Brief >> Reproduce each of the rows below word for word, keeping them in the same order.

Dataset rows >>
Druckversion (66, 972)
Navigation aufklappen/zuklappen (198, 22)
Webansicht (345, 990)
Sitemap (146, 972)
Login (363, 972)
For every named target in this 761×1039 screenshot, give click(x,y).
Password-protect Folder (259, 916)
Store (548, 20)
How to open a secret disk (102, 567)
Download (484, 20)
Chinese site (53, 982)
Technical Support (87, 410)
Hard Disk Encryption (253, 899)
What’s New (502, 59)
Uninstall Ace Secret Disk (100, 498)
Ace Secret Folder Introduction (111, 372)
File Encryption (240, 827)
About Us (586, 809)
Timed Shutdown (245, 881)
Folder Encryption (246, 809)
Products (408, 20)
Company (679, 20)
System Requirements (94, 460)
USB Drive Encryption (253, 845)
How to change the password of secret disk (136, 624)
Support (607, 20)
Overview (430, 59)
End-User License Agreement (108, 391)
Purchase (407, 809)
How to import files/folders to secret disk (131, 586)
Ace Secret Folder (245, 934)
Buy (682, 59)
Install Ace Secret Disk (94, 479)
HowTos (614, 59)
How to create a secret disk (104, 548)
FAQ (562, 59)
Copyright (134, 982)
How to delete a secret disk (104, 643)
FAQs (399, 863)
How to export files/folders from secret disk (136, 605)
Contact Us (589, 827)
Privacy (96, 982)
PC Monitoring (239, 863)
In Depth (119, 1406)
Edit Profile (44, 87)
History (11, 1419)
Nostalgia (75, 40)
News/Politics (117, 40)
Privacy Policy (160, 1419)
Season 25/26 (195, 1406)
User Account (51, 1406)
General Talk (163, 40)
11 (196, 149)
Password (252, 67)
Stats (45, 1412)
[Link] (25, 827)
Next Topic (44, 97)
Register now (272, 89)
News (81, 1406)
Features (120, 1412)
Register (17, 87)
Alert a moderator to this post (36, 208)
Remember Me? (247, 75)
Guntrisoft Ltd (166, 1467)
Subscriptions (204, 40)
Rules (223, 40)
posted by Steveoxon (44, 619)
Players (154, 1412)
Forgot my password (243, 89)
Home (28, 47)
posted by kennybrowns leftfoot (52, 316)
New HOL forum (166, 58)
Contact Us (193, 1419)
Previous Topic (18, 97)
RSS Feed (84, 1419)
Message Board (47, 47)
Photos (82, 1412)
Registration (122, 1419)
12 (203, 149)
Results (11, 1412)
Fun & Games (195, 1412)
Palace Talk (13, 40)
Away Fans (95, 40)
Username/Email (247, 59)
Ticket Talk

Full output >>
Druckversion (66, 972)
Navigation aufklappen/zuklappen (198, 22)
Webansicht (345, 990)
Sitemap (146, 972)
Login (363, 972)
For every named target in this 761×1039 screenshot, give click(x,y).
Password-protect Folder (259, 916)
Store (548, 20)
How to open a secret disk (102, 567)
Download (484, 20)
Chinese site (53, 982)
Technical Support (87, 410)
Hard Disk Encryption (253, 899)
What’s New (502, 59)
Uninstall Ace Secret Disk (100, 498)
Ace Secret Folder Introduction (111, 372)
File Encryption (240, 827)
About Us (586, 809)
Timed Shutdown (245, 881)
Folder Encryption (246, 809)
Products (408, 20)
Company (679, 20)
System Requirements (94, 460)
USB Drive Encryption (253, 845)
How to change the password of secret disk (136, 624)
Support (607, 20)
Overview (430, 59)
End-User License Agreement (108, 391)
Purchase (407, 809)
How to import files/folders to secret disk (131, 586)
Ace Secret Folder (245, 934)
Buy (682, 59)
Install Ace Secret Disk (94, 479)
HowTos (614, 59)
How to create a secret disk (104, 548)
FAQ (562, 59)
Copyright (134, 982)
How to delete a secret disk (104, 643)
FAQs (399, 863)
How to export files/folders from secret disk (136, 605)
Contact Us (589, 827)
Privacy (96, 982)
PC Monitoring (239, 863)
In Depth (119, 1406)
Edit Profile (44, 87)
History (11, 1419)
Nostalgia (75, 40)
News/Politics (117, 40)
Privacy Policy (160, 1419)
Season 25/26 (195, 1406)
User Account (51, 1406)
General Talk (163, 40)
11 (196, 149)
Password (252, 67)
Stats (45, 1412)
[Link] (25, 827)
Next Topic (44, 97)
Register now (272, 89)
News (81, 1406)
Features (120, 1412)
Register (17, 87)
Alert a moderator to this post (36, 208)
Remember Me? (247, 75)
Guntrisoft Ltd (166, 1467)
Subscriptions (204, 40)
Rules (223, 40)
posted by Steveoxon (44, 619)
Players (154, 1412)
Forgot my password (243, 89)
Home (28, 47)
posted by kennybrowns leftfoot (52, 316)
New HOL forum (166, 58)
Contact Us (193, 1419)
Previous Topic (18, 97)
RSS Feed (84, 1419)
Message Board (47, 47)
Photos (82, 1412)
Registration (122, 1419)
12 (203, 149)
Results (11, 1412)
Fun & Games (195, 1412)
Palace Talk (13, 40)
Away Fans (95, 40)
Username/Email (247, 59)
Ticket Talk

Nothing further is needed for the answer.